The FDA has accepted the new drug application (NDA) and granted priority review to TLX101-CDx (18F-floretyrosine or 18F-FET; Pixclara) for glioma imaging. The FDA’s decision is anticipated by April 26, 2025, under the Prescription Drug User Fee Act. This decision marks a significant step toward improving brain cancer imaging in the United States.
Addressing Unmet Needs in Glioma Imaging
Currently, there are no approved targeted amino acid PET agents in the US for adult and pediatric brain cancer imaging. This leaves patients and providers reliant on conventional MRI, which has limitations such as a lack of biological specificity and an inability to distinguish between disease progression and treatment-related effects. TLX101-CDx aims to address these limitations by targeting the membrane transport proteins LAT1 and LAT2.
According to Telix Precision Medicine CEO Kevin Richardson, FDA approval of TLX101-CDx would significantly advance brain cancer imaging in the U.S., aligning it with the standards used in other markets. He emphasized the critical need for better imaging in brain cancer and Telix's commitment to delivering precision medicine solutions.
TLX101-CDx and TLX101-Tx: A Potential Theranostic Approach
18F-FET is a PET agent designed to characterize treatment-related changes in both adult and pediatric patients with progressive or recurrent glioma. It is already included in international clinical practice guidelines for glioma imaging. Furthermore, 18F-FET may be developed as a companion diagnostic agent for TLX101-Tx (131I-iodofalan; 131I-IPA), an investigational LAT1-directed neuro-oncology drug. TLX101-Tx targets the same amino acid transporter mechanism with therapeutic targeted radiation.
Ongoing Clinical Trials of TLX101-Tx
131I-IPA is currently being evaluated in several clinical trials:
- IPAX-2 (NCT05450744): 131I-IPA in combination with the best standard of care for newly diagnosed glioblastoma.

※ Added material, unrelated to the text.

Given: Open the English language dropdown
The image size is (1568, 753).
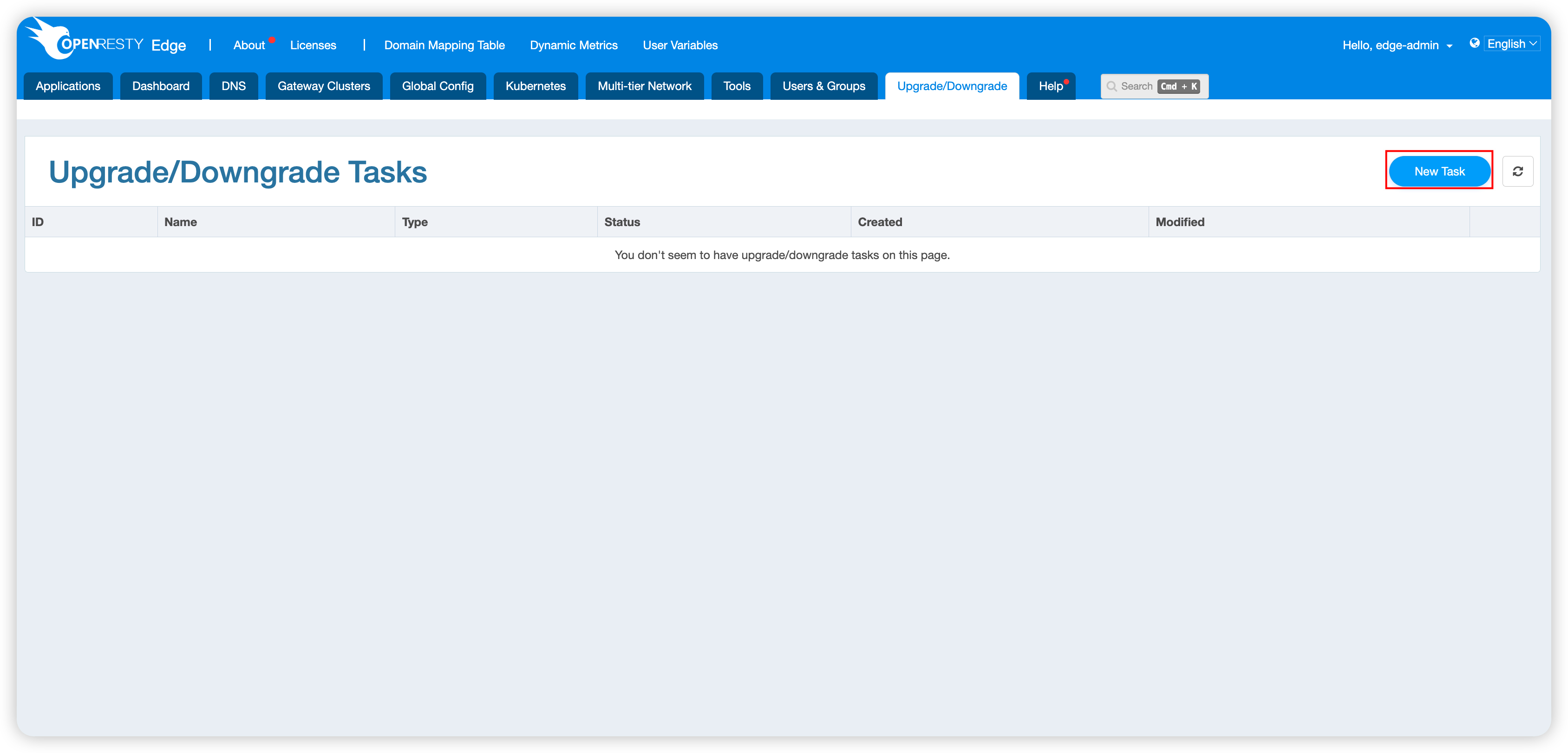Looking at the screenshot, I should pyautogui.click(x=1512, y=44).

- IPAX-Linz-01 (EudraCT2021-006426-43): 131I-IPA in combination with concomitant external radiation therapy for recurrent IDH1/2-mutated high-grade glioma.
IPAX-1 Trial Results
Earlier findings from the final analysis of the phase 1/2 IPAX-1 trial (NCT03849105) showed that 131I-IPA, combined with external beam radiation therapy, was safe and tolerable as a second-line therapy for patients with recurrent glioblastoma multiforme. The most common treatment-emergent adverse effects (TEAEs) included decreased lymphocyte count, fatigue, headache, and hiccups. Preliminary efficacy data indicated a median overall survival of 13 months from the start of treatment in the recurrent setting and 23 months from initial diagnosis. These results suggest a potential benefit in using 131I-IPA in treating recurrent glioblastoma.